2020 & 21 gave us these beautifully overused terms and phrases such as “safe and effective”, “solidarity”, “preserve”, I could fill up a book, but the same reasons these buzzwords lost their punch among service members are the same reasons why they are still very upset. In today’s age we have both the internet and a 24 hour news cycle. Since the first death ticker went up on screen people have been able to Google not just what a reproductive rate was, but look up scholarly articles on the topics at hand. Service members have been able to do very simple math and see the threat posed to them and to their loved ones. They have been able to fact check without waiting on the social media provided fact checkers, and have further been able to fact check them.
Believe it or not, most service members do not get their news from Fox, OANN, CNN, or MSNBC. They are, brace yourselves, sentient beings able to type. So when the buzzwords are thrown at them at a rate higher than the .0047% chance of death they have, they don’t work. What’s worse, and this is the concerning part, is the uttering person loses credibility if they can’t produce a cogent counter to Staff Sergeant whoever’s argument.
This brings us to some disheartening realities, not only are people losing trust in the words, but people are loosing trust in the people, therefore the institutions, that say them.
So when a sergeant asks “are they really safe and effective” and the answer is “well yes the CDC and FDA said they are” which is quickly followed by “well what about the VAERS or WHO data” or “the same FDA and that was complicit to the ongoing opioid epidemic” answering them with “they are the experts you must trust” isn’t going to cut it.

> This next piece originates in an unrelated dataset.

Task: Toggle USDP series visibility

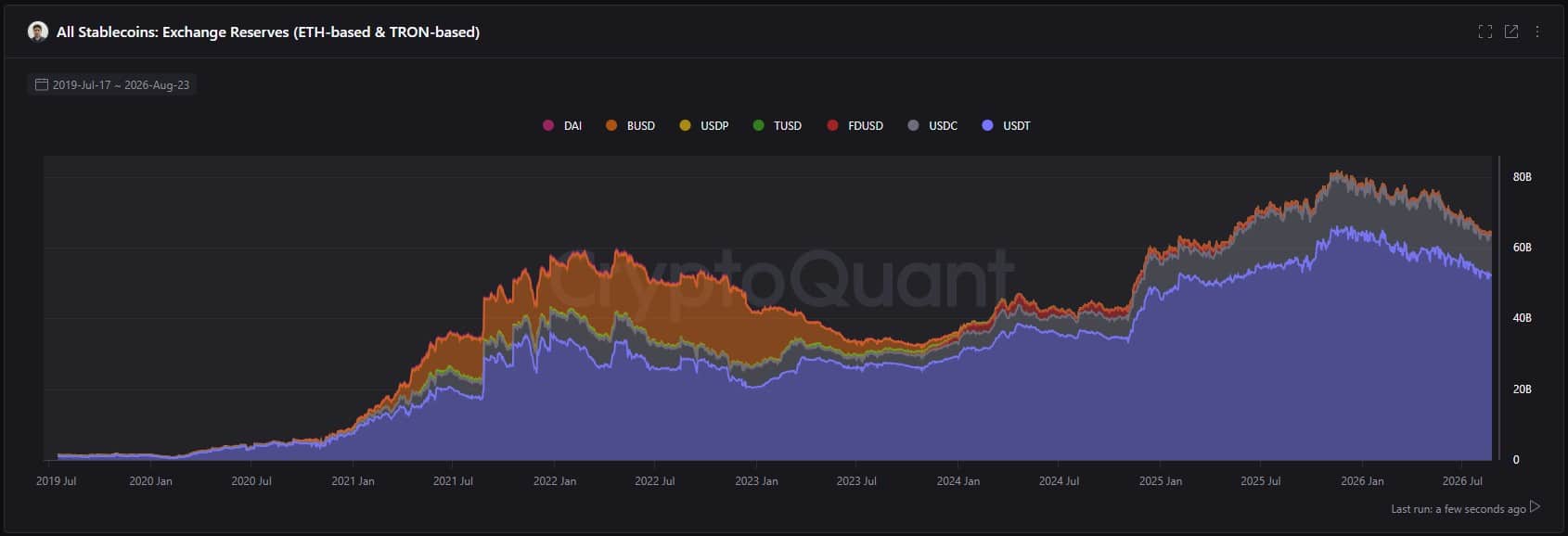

In that small quick example what that speaker has done aside from pissing off the sergeant, is diminish their standing, lessen the degree to which people will take them seriously, and lessen the degrees of respect given to that institution. This is part of the problem with tribalism.

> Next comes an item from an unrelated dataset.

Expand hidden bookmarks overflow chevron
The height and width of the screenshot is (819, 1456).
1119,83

Solidarity is another popular one, and uniquely interesting in the melting pot of service members. As much as services try to portray themselves as family, they are not those members' actual family. Members voluntarily submit to the mores and norms of military life, but people decided to make this vaccine issue political, and yes the both sides argument is valid here. When making something as simple as a vaccination political, and tying solidarity to it, what people who say this are doing is saying “we will be in solidarity….. with our opinion” while at the same time encouraging a further divergence from the solidarity they have with families, friends, and hometowns.
Pretending that these are black and white issues presented to the force is simplistic and wrong. As a society we need to step back and look at what is going on and how we are, each of us, affecting it.